10.3904/kjim.2007.22.3.201
- Author:
Kyoung Hoon RHEE
1
;
Seok Chan HONG
;
Jeong Min AN
;
Jooryung HUH
;
Jin Sook RYU
;
Jin Seong LEE
;
Cheolwon SUH
Author Information
1. Department of Internal Medicine, Asan Medical Center, University of Ulsan College of Medicine, Seoul, Republic of Korea. csuh@amc.seoul.kr
- Publication Type:Case Report
- Keywords:
Nasal NK/T-cell lymphoma;
Relapse;
Mediastinal node;
Positron Emission Tomography;
Video- Assisted Thoracic Surgery
- MeSH:
Adult;
Antineoplastic Combined Chemotherapy Protocols/*administration & dosage;
Combined Modality Therapy;
Cyclophosphamide/administration & dosage;
Doxorubicin/administration & dosage;
Humans;
Lymphatic Metastasis;
Lymphoma, Extranodal NK-T-Cell/*diagnosis/*therapy;
Male;
Nose Neoplasms/*diagnosis/*therapy;
Positron-Emission Tomography;
Prednisolone/administration & dosage;
Radiotherapy, Adjuvant;
Tomography, X-Ray Computed;
Vincristine/administration & dosage
- From:The Korean Journal of Internal Medicine
2007;22(3):201-205
- CountryRepublic of Korea
- Language:English
-
Abstract:
A nasal NK/T cell lymphoma is a very aggressive form of lymphoma.
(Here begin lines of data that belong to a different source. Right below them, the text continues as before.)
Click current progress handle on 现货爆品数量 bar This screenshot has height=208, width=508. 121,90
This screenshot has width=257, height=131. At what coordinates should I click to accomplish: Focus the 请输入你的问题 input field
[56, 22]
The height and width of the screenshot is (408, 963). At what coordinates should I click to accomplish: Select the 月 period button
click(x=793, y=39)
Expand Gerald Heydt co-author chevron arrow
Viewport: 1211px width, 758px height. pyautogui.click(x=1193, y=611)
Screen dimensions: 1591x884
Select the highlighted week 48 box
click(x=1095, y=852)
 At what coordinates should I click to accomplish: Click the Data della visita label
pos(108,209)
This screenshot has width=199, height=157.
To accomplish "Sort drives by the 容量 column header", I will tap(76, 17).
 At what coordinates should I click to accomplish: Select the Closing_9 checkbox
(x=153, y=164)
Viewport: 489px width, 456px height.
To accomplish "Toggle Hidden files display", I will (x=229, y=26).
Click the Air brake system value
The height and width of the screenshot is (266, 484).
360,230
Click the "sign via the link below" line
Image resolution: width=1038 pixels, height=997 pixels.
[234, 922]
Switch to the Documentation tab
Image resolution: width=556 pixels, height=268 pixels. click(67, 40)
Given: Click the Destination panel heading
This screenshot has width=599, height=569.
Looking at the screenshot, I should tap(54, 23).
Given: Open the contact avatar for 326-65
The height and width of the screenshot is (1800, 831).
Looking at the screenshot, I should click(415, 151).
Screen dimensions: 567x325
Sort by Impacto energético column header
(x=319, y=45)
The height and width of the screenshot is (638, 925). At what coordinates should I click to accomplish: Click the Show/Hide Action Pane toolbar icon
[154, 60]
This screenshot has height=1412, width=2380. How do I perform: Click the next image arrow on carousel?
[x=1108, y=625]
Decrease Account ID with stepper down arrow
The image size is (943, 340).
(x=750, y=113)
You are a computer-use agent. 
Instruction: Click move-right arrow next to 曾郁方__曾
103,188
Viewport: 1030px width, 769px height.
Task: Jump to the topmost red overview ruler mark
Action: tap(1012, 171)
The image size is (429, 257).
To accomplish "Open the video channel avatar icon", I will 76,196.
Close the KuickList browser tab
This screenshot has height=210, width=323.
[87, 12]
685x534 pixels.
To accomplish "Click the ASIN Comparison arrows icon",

Patterns of relapse after treatment have not been systematically evaluated, and mediastinal nodal relapse at a primary site has never been documented. We describe here a 40-year old man who presented with a nasal obstruction caused by a protruding mass that was identified as a nasal NK/T cell lymphoma. The initial work-up, including chest and abdominopelvic computed tomography (CT) and positron emission tomography (PET), showed no regional or distant metastasis. A CT scan performed following three cycles of chemotherapy with cyclophosphamide, doxorubicin, vincristine, and prednisolone (CHOP) showed that the mass had nearly disappeared. Radiation therapy undertaken following chemotherapy was given to the primary site. However, PET performed following radiotherapy revealed a single mediastinal lymphadenopathy, with no evidence of residual tumor in the nasal cavity. A biopsy using video-assisted thoracoscopy (VATS) showed the presence of a recurrent NK/T cell lymphoma with an immunophenotype identical to that of the primary nasal lymphoma. An additional three cycles of CHOP chemotherapy were administered, and the patient remains alive, with no evidence of disease 30 months after the initial relapse. These findings indicate that early detection with PET and prompt surgical excision with the use of VATS can lead to successful treatment of a relapsed nasal NK/T cell lymphoma.